◆ **What you will do**:
Search the records for the string "agent", then copy each line that has it.

----- Task input

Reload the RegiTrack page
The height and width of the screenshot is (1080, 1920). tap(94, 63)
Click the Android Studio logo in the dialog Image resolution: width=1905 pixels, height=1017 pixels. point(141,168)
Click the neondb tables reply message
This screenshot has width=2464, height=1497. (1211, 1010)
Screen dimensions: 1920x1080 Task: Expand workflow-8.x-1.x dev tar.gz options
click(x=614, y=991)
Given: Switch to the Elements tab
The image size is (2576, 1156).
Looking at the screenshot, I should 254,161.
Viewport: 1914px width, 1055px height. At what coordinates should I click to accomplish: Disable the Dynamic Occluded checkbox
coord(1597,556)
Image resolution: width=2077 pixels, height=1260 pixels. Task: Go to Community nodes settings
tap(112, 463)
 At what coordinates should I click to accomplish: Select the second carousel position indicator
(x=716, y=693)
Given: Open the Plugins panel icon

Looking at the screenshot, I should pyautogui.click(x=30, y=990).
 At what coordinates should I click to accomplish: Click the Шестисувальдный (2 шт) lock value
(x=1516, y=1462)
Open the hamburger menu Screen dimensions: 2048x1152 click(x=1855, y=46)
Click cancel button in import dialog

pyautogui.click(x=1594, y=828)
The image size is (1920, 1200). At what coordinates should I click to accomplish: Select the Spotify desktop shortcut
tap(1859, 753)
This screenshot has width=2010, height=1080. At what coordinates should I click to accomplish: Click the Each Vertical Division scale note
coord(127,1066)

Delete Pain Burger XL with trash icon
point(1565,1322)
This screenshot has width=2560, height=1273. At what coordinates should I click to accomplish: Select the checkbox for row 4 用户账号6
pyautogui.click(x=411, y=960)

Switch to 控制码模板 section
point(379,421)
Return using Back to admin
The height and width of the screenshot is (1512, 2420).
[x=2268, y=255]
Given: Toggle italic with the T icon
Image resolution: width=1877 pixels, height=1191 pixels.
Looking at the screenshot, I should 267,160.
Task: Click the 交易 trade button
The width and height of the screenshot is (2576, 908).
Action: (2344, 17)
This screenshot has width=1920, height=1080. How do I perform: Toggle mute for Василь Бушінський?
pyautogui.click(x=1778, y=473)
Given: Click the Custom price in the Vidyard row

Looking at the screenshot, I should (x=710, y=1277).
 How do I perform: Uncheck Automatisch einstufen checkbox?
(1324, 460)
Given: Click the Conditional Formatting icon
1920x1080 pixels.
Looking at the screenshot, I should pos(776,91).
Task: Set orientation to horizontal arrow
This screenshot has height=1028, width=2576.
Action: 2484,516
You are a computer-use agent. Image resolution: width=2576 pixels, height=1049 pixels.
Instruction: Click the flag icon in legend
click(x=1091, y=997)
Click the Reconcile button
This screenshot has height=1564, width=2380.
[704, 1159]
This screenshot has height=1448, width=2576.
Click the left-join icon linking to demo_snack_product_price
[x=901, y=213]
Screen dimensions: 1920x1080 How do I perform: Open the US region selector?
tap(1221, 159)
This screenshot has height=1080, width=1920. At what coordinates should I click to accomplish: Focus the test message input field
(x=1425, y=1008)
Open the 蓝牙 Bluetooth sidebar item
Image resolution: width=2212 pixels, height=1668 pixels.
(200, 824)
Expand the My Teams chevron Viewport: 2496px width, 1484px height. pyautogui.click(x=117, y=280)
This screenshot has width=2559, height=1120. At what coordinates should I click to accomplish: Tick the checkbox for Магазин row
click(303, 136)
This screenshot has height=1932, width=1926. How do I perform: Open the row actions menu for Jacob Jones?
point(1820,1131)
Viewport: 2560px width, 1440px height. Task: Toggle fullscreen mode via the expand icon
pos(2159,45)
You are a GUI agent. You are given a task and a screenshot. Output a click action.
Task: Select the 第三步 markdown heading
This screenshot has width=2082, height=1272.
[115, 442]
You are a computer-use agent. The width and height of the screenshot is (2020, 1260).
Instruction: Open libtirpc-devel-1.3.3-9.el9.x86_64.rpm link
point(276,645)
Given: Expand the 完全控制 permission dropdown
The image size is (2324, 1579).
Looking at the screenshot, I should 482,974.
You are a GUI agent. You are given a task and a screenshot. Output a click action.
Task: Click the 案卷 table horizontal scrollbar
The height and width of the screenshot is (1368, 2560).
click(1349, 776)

----------

◆ **Solution to this problem**:
You are a computer-use agent. Image resolution: width=2576 pixels, height=1049 pixels.
You are a GUI agent. You are given a task and a screenshot. Output a click action.
You are a computer-use agent. The width and height of the screenshot is (2020, 1260).
You are a GUI agent. You are given a task and a screenshot. Output a click action.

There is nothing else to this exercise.